With regard to the second point, the right to take a special train, it seems clear that no such right existed. It was supposed to follow from Hamlin v. The Great Northern Railway Company (5 W. R. 76). There the plaintiff took a ticket from London to Hull, and on arriving at Grimsby found no train (as advertised) to Hull. He did not post on to Hull, but slept at Grimsby, and the delay caused him considerable expense. Alderson, B., said that he might have posted and charged the expense upon the company, and added that the "principle is that if the party does not perform his contract the other may do it for him as near as may be, and charge the expense for so doing." But the dictum of Alderson, B., as to the post-chaise is clearly extra-judicial, and it is said in the considered judgment of the Court that "cases of this kind are to be decided with reference to the peculiar circumstances

which belong to each." Now in Hamlin's case the plaintiff was a tailor, he was journeying on business, and he was delayed in his business three or four days. In the case recently decided by the Court of Appeal the plaintiff was a private gentleman, he was travelling for pleasure, and he was delayed in his pleasure one hour and a quarter. To state the two cases is to show the evident distinction between them. Is then a belated tourist entitled to nominal damages only for the breach of contract to "pay every attention to ensure punctuality?" This point is still technically left open by the late decision, as the plaintiff consented to a verdict for a shilling in preference to taking the new trial which the Court of Appeal offered him. But it is thus practically solved by Mellish, L.J. "The question," says that learned Judge, "in my opinion, which the County Court Judge ought to have considered is whether, according to the ordinary habits of society, a gentleman in the position of the plaintiff, who was going to Scarborough for the purposes of amusement, and who missed his train at York, would take a special train from York to Scarborough at his own cost, in order that he might arrive at Scarborough an hour or an hour and a half sooner than he would do if he waited at York for the next ordinary train?" Only an extravagant person would have taken a special train. But "any expenditure which, according to the ordinary habits of society, a person who is delayed in his journey would naturally incur at his own cost if he had no company to look to, he ought to be allowed to incur at the cost of the company."-The Solicitors' Journal.

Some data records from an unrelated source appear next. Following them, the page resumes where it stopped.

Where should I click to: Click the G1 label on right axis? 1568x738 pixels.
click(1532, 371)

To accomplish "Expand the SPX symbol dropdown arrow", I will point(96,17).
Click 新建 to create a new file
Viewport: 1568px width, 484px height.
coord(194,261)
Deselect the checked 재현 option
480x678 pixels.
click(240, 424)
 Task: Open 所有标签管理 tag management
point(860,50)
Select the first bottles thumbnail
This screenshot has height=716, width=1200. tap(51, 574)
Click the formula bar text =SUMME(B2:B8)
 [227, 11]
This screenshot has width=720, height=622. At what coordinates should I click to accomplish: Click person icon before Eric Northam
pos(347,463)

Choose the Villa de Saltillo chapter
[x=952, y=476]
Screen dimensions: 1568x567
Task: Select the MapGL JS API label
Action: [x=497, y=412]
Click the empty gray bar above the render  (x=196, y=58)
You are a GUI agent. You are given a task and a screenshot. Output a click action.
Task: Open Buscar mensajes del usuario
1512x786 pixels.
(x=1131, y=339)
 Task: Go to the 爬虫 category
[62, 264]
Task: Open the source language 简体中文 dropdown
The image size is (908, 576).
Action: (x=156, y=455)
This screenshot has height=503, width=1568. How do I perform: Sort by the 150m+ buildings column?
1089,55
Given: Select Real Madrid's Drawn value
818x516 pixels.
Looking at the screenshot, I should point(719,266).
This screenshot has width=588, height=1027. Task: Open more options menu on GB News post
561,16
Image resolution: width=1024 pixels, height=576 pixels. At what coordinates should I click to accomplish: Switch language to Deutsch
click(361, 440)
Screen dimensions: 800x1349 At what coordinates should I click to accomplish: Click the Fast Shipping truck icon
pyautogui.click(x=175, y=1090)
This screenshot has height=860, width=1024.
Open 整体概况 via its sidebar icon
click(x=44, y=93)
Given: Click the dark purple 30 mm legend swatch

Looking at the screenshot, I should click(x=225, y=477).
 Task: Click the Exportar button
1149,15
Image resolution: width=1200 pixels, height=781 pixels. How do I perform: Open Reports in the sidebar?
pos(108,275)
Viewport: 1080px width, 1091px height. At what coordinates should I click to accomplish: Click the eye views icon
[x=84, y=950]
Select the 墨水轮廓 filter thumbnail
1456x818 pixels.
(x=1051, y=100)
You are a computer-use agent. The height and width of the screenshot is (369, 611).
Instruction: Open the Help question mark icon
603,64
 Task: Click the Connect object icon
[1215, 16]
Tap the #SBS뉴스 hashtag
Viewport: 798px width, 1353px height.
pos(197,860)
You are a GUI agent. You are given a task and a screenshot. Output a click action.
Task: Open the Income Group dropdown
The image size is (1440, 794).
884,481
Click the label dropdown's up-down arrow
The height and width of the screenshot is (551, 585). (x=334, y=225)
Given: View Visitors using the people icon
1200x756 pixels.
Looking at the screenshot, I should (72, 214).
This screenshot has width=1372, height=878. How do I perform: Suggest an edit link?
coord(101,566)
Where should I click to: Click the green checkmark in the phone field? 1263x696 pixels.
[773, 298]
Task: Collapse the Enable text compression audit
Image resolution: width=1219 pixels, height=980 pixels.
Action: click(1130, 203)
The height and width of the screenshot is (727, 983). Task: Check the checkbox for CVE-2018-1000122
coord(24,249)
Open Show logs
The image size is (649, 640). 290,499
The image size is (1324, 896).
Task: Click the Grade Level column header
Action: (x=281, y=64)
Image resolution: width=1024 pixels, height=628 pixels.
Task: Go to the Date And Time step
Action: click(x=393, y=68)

EXTRA-TERRITORIALITY OF SHIPS OF WAR.

THE report of the Fugitive Slaves Commission, an abstract of which we printed a fortnight ago, has since been published, and contains, in addition to the evidence taken before the Commissioners (of which we understand more is to follow), several appendices, containing the opinions of certain individuals and groups of members of the Commission on the legal aspect of the question. Though the whole Commissioners, with the exception of Sir George Campbell, united in the practical recommendation of the report, this appendix records a wide difference in their views of the legal theory applicable to the case. The Commissioners are here divided into two groups, the one consisting of Sir R. Phillimore, Mr. M. Bernard, and Sir Henry Maine; the other of the Lord Chief-Justice, Mr. Justice Archibald, Mr. Thesiger, Q.C., Sir H. T. Holland, Mr. FitzJames Stephen, and Mr. Rothery. Each group has drawn up a memorandum of its views, and, in addition, the Lord Chief-Justice, Mr. Stephen, and Mr. Rothery have each contributed separate papers of considerable length.